● Stated exercise
Quote the entries below word for word, from the line containing "Given: Open the three-dot more options menu" through the end of the entries, including both ends. Leave the pictures out.

Screen-element location entries
────
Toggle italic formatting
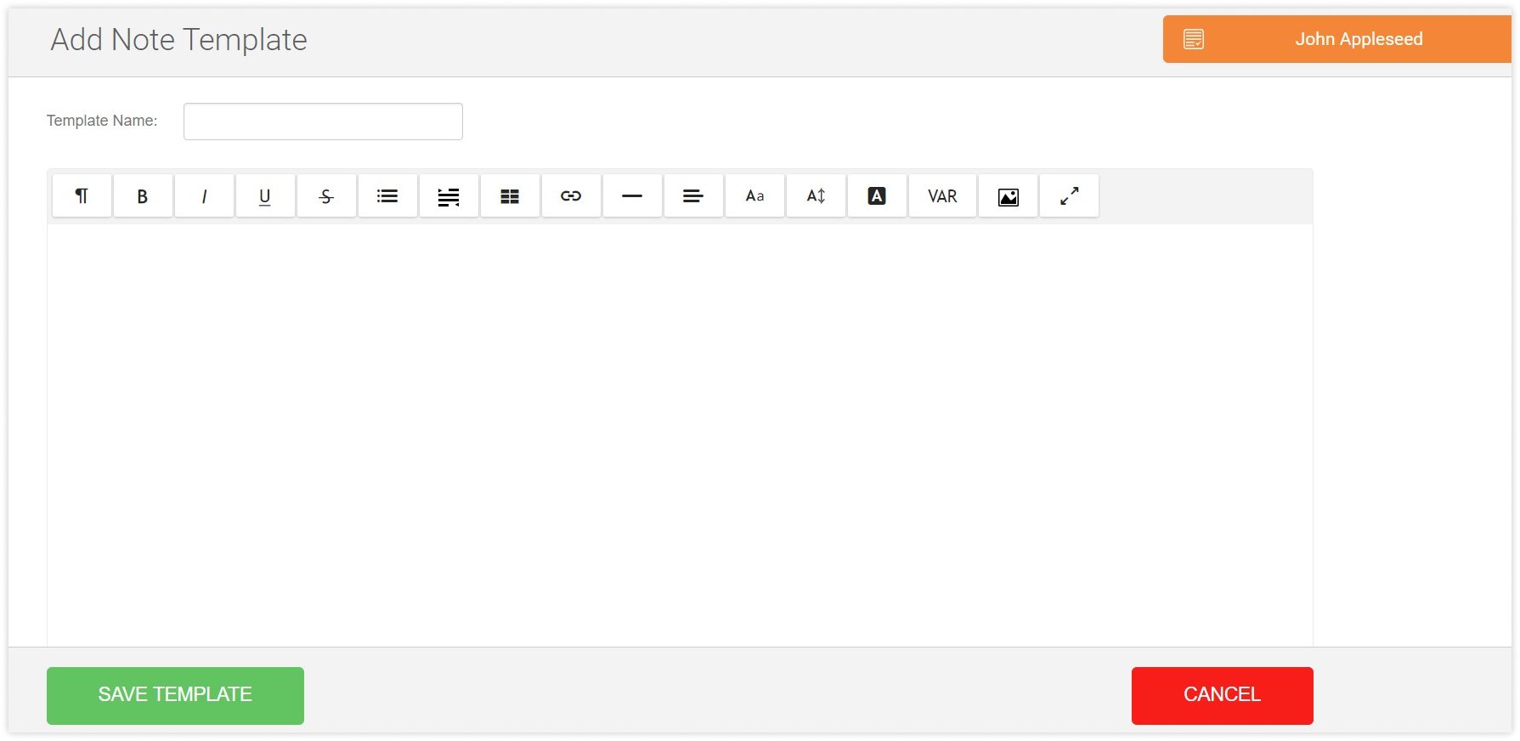This screenshot has width=1520, height=741. point(204,196)

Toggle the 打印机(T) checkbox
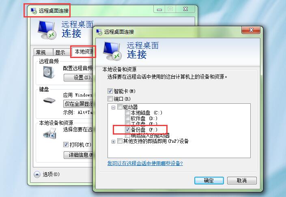tap(66, 145)
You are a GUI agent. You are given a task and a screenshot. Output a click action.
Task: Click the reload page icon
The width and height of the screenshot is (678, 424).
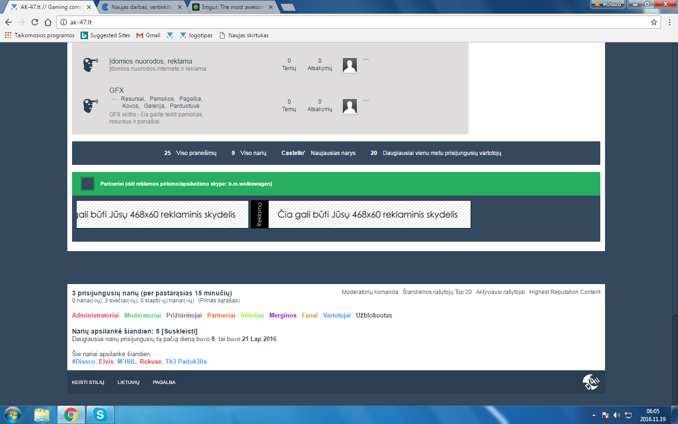click(x=35, y=22)
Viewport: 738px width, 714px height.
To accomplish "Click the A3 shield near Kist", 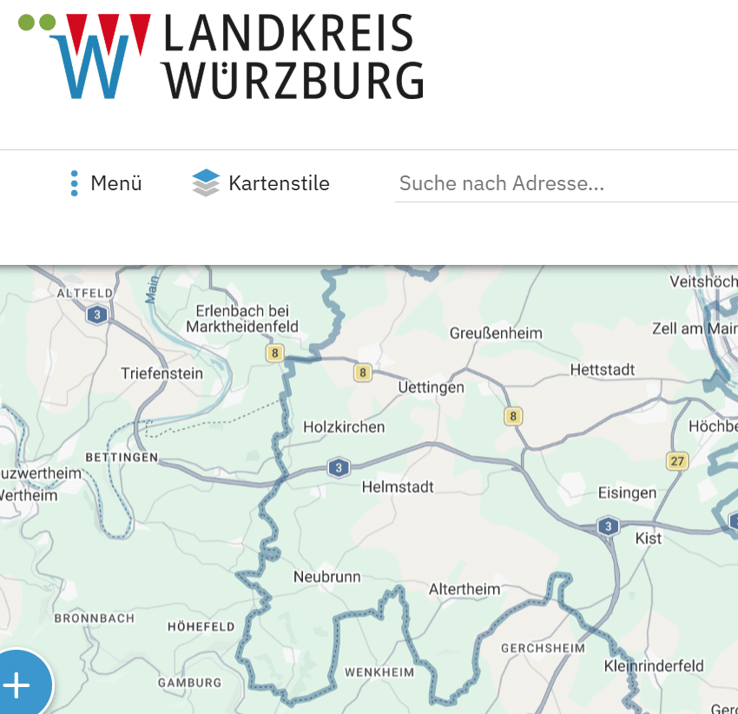I will (608, 526).
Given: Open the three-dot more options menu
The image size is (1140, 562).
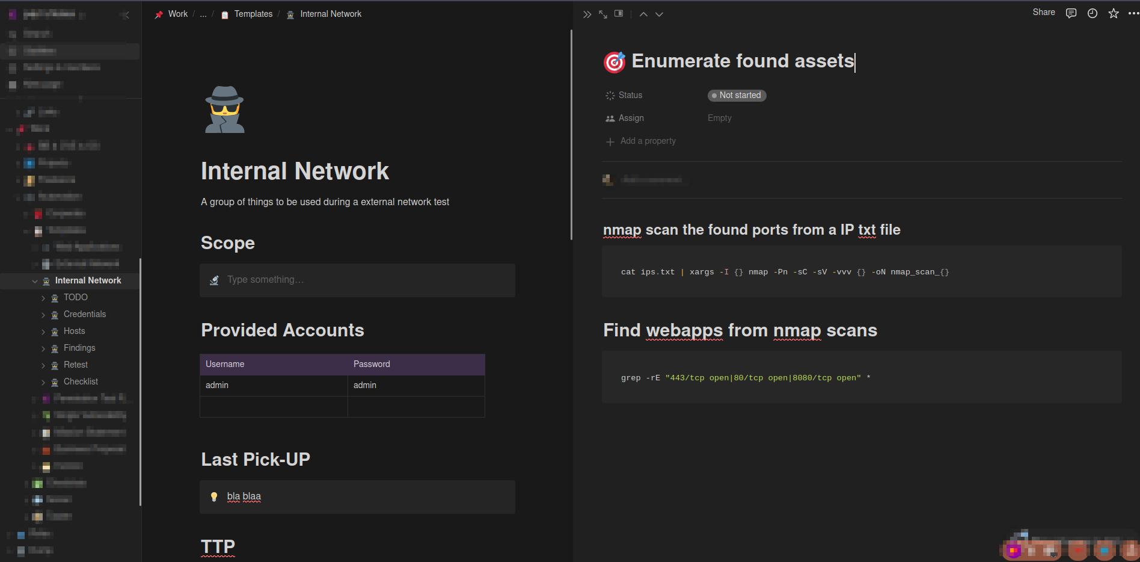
────
● Complete response
Given: Open the three-dot more options menu
The image size is (1140, 562).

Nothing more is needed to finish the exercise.